ABSTRACT / PROJECT SUMMARY Closed-mechanism peripheral nerve injuries are among the most devastating neurologic injuries, often with complete loss of functional use of a limb. Nerve regeneration, i.e., the cascade of regenerative changes after injury, commonly fails in rapid-stretch injuries. Instead, a neuroma forms – where abundant scar tissue replaces the normal pathway for nerve regeneration. Unfortunately, in closed-mechanism injuries, there are few diagnostic clues to identify when neuromas will form – and thus, clinical management is based on waiting until failure is manifest – and the surgical outcomes are, consequentially, impoverished due to regenerative senescence. The goal of this project is to test the hypotheses that there are biomarkers in peripheral blood to provide prognosis and guide the management of closed mechanism nerve injuries. Neurological outcomes are clearly related to the 1) severity of nerve injury and to 2) healing response, whether regeneration or neuroma formation. We have established a rapid-stretch nerve injury model that mimics, along with crush injuries, the clinically relevant closed-mechanism nerve injuries. Our model matches the injury types/grades and histology seen in human nerve injuries. We propose utilizing both circulating protein and RNA molecules, to remain unbiased in selecting the optimal diagnostic tool for the future. Machine learning algorithms will be applied to the large dataset to improve diagnostic accuracy. If successful, this project will provide preliminary data for designing future human trials aimed at evaluating nerve injuries (R61/R33). Specifically, we will need to know whether proteomics or transcriptomics or a combination will provide greater diagnostic accuracy, as well as developing workflow for machine learning algorithms. The proposed evaluation will likely provide significant clinical utility in proximal nerve injuries, where the prognosis for recovery is currently poor due to the prolonged time required to detect failed regeneration.

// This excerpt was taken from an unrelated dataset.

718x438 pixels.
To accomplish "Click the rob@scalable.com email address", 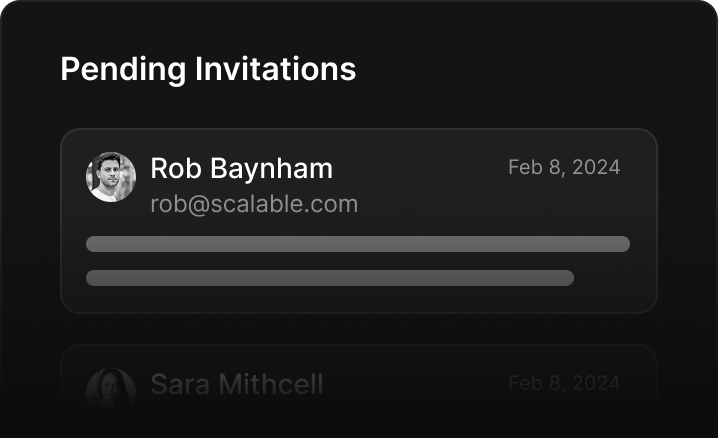I will 254,204.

摘要 /项目摘要 封闭力学的外周神经损伤是最具破坏性的神经系统损伤，通常 肢体的功能使用完全丧失。神经再生，即在 受伤，通常在快速拉伸伤害中失败。相反，神经瘤形式 - 丰富的疤痕组织替代 神经再生的正常途径。不幸的是，在封闭力学损伤中，诊断很少 识别神经瘤何时会形成的线索 - 因此，临床管理是基于等待直到失败为止的 显然 - 因此，由于再生感应，手术结局是贫穷的。 该项目的目的是测试外周血中有生物标志物的假设 预后和指导封闭机制神经损伤的管理。神经学显然是 与1）神经损伤的严重程度以及2）愈合反应有关，无论是再生还是神经瘤形成。 我们已经建立了一个快速拉伸的神经损伤模型，该模型在临床上模仿伴侣损伤。 相关的封闭力学神经损伤。我们的模型与在 人神经损伤。我们建议同时使用循环蛋白和RNA分子，以保持公正 为未来选择最佳诊断工具。机器学习算法将应用于大数据集 提高诊断准确性。 如果成功，该项目将提供初步数据，用于设计旨在评估神经的未来人体试验 受伤（R61/R33）。特别是，我们需要知道蛋白质组学或转录组学还是组合 将提供更高的诊断准确性，并为机器学习算法开发工作流程。 拟议的评估可能会在预后造成的代理租赁损伤中提供明显的临床效用 由于检测到再生所需的时间延长，目前恢复目前很差。